Privacy and Google’s New ToS

Most of you by now have probably heard that Google’s implemented a new privacy policy that came into effect on March 1st. A lot of you, however, likely don’t know just what this entails. What does it mean for your searches? Your personal information? Your privacy? 

Nothing good.

The new policy, Google cheerfully claims, is designed to help deliver better, more enjoyable, more personalized content to its users. By bringing together every byte of information they’ve collected about you (and trust me, if you’ve used any of Google’s services in the past, they have a lot), they intend to improve user experience across the board.

This information is all personally identifiable and includes signup information, information about when you use Google’s services and the manner in which you use them, the device you sign on from, and even the physical location you’re searching from.

Understandably, people aren’t happy about this and Google’s already received several lawsuits challenging them on the matter. The most frightening thing about all of this, though?

They had most of that information already anyway. The only difference now is that they’re presumably using it to improve your experience of their products and to deliver personalized search results. If you’d rather Google didn’t keep track of what you’ve asked it to find, well…tough luck. As of the current juncture, there’s no way to opt out – well, aside from not logging in.

So….if you don’t want to be a part of their new ToS, no more Gmail or Google + for you.

Otherwise, if you use a Google service, they’re collecting information.
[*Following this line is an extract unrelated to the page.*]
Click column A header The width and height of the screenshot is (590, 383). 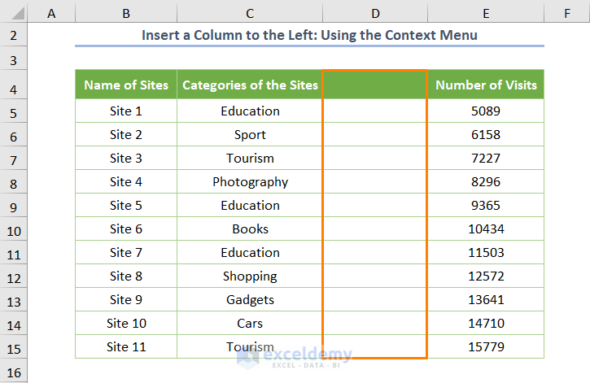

Certainly, you can delete your browsing history, but the damage has already been done. They’ve already got your data. All you can do is hope that they’re not doing anything unscrupulous with it, like, say, selling it to advertisers (a la Facebook).

This whole fiasco underscores a very important issue that’s been the topic of intense discussion for quite some time now – Internet Privacy. Who owns your information? Who can use your data? What does signing up for a website like Facebook, or running a Google search, or creating a Gmail account entail for privacy?

I’ll leave you with a rather thought-provoking and somewhat distressing quote from LifeHacker that we’d all to well to keep in mind in the coming days, as social media gains more momentum and Google becomes larger than ever before: “If you’re not paying for it, you’re not the customer. You’re the product being sold.